1. Flash‑sale (seckill) business characteristics

A flash‑sale is a short‑lived promotion where a single product is offered at a very low price. Typical traits are:

Scheduled start time and a very short selling window.

Massive concurrent traffic (tens of thousands of users may refresh the page every second).

Only one successful order is expected; the rest must be rejected quickly.

2. Core technical challenges and practical solutions

Impact on existing services – Co‑hosting the flash‑sale with the normal site can exhaust shared resources and cause a full outage. Solution: Deploy the flash‑sale as an isolated system, optionally on a separate domain, and route traffic through a dedicated load balancer.

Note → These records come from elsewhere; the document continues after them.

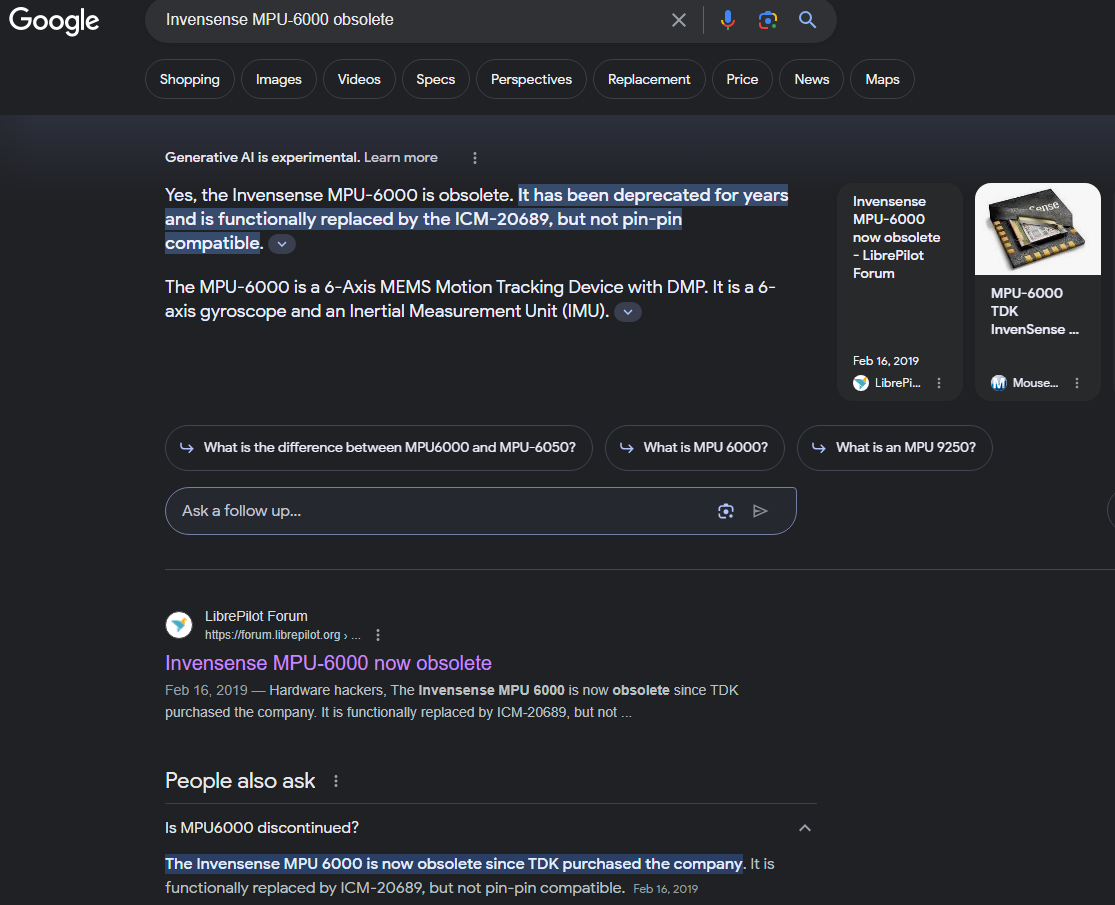
Task: Expand the first AI answer paragraph chevron
Action: [x=282, y=244]
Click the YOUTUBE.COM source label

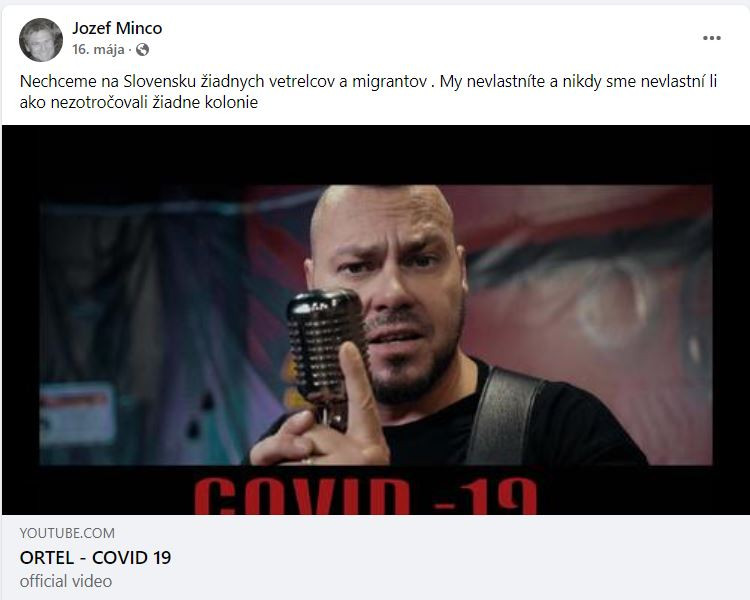click(x=67, y=533)
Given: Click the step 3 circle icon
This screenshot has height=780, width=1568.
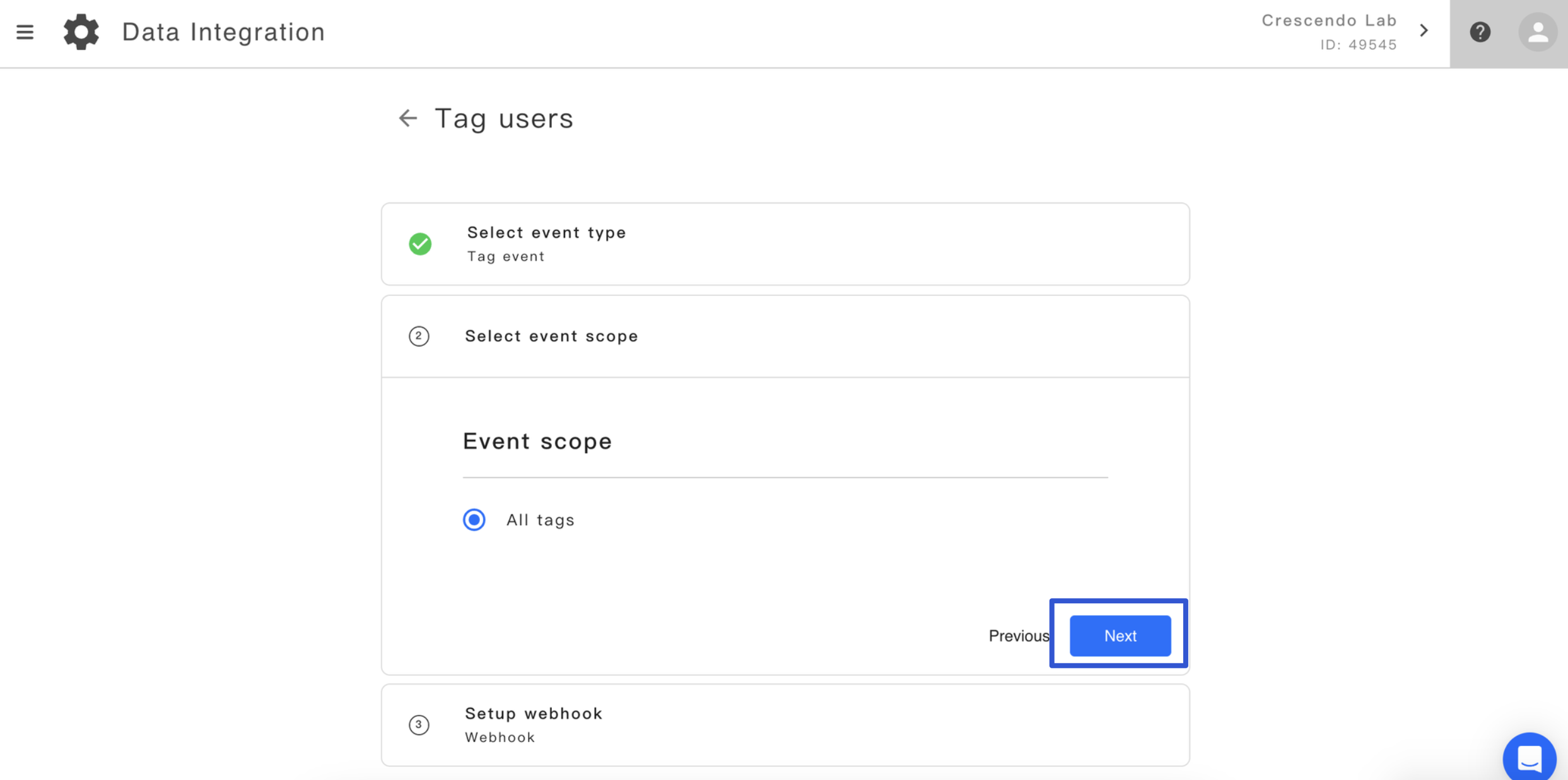Looking at the screenshot, I should click(x=419, y=724).
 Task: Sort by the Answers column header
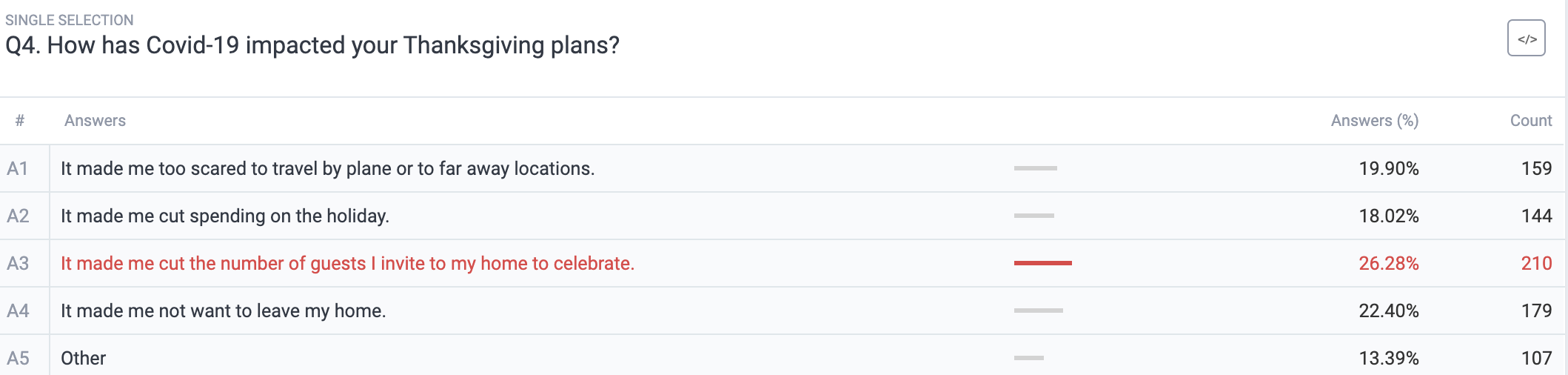click(x=95, y=121)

High read traffic before the sale starts – Users continuously refresh the product page, creating a huge number of read requests that would hit the application servers and database. Solution: Serve a fully static HTML page (HTML, CSS, JS, images) from a CDN; the page contains no dynamic server‑side rendering.

Sudden bandwidth demand – Example: a 200 KB page accessed by 10 000 concurrent users requires ~2 GB/s of outbound traffic. Solution: Lease additional ISP bandwidth for the event and cache the static page on a CDN to off‑load the origin.

Exposure of the order URL – If the order endpoint is known before the start time, users can bypass the timing control. Solution: Append a server‑generated random token to the order URL; the token is only revealed when the sale begins.

Enabling the “Buy” button at the exact start time – Because the page is cached, the client cannot rely on server‑side rendering. Solution: Include a tiny JavaScript file that holds a saleStarted flag. When the sale starts, replace the file (same name, different content) with the flag set to true and the dynamic order URL. Use a version query string (e.g., sale.js?v=12345) to force browsers and CDN nodes to fetch the new file.

Ensuring only the first successful request proceeds – Only one user should be allowed to place an order. Solution: Limit each order‑processing node to a small concurrency (e.g., 10 simultaneous requests). Use a Redis‑based token or a signed cookie to enforce the limit and employ a least‑connections load‑balancing algorithm.

Pre‑order validation – Before forwarding a request to the order subsystem, verify:

Total number of submitted orders does not exceed the product stock.

Per‑node request count is within the configured cap.

Stock is still available.

If any check fails, return a “sale ended” response immediately.

Scheduled launch handling – Hide the “Buy Now” button until the configured start timestamp and protect the URL with a server‑generated random parameter.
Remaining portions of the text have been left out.